I'd be okay with a warning if it's possible to suppress it. In general people don't seem to want to fix these duplicate-header "bugs," which means the warning is likely to hang out indefinitely.

The option could be something like mixedCaseDuplicateHeaders: 'warn' | 'error' | 'keep-last' which defaults to 'warn'.

Alternatively, we could trigger this warning / error only if you try to match against the mixed-case header.

That complicated header logic happens on the IncomingMessage level here before the headers are sent across the wire. (Also on response headers)
However, on the ClientRequest level you can pass an object of headers and they get added in object insertion order here.
One thing to note is that setting multiple headers on ClientRequest instance is deprecated, but it is still the norm when creating a new instance directly or with http.request/get.

When we talk about parity, this is the part that I'm trying to understand.
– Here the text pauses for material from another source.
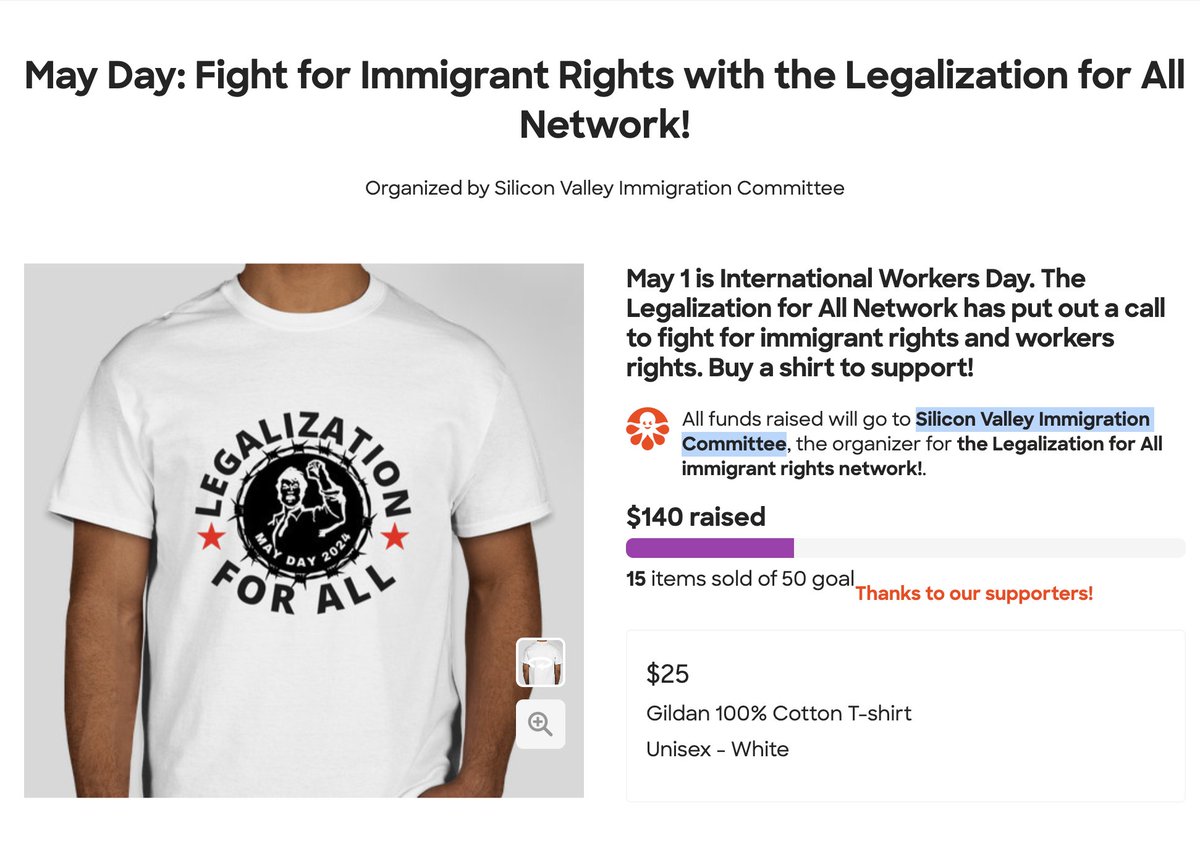The height and width of the screenshot is (844, 1200).
Task: Open the 'Thanks to our supporters!' link
Action: [973, 593]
What are the correct ways to send duplicate headers? How do we make sure those still get concatenated?

If we can keep that behavior I'm all for keeping the last-inserted key (and/or warning, as described above).

[mastermatt]

What are the correct ways to send duplicate headers? How do we make sure those still get concatenated?

https://nodejs.org/api/http.html#http_request_setheader_name_value

Use an array of strings here to send multiple headers with the same name.

Note that this will send a single header by name and use the complicated logic we've replicated to properly concat them.
Sending multiple headers w/ the same name is not currently an option.

It sounds like the three of us on are the same page that it would be best to allow the dup headers in request options, and provide some sort of feedback about the dups and that only the last occurrence will be matched against. I'll do a quick POC to see what it looks like.

[mastermatt]

PR: #1972

[paulmelnikow]

I think the approach in #1972 will generate a lot of warnings that sit around for a long while. How about we include a way to silence the warning and call it a day?

[dir01]

As I see it, warnings are a lesser evil than a complete inability to proceed, so even as-is #1972 is an improvement over the existing state of affairs. With that being said, what mechanism do you have in mind? One that silences all duplicate header-related warnings, or the ones related to a specific header, or the ones related to a specific scope? What kind of API do you have in mind?

[stale]

This issue has been automatically marked as stale because it has not had recent activity. It will be closed if no further activity occurs. We try to do our best, but nock is maintained by volunteers and there is only so much we can do at a time. Thank you for your contributions.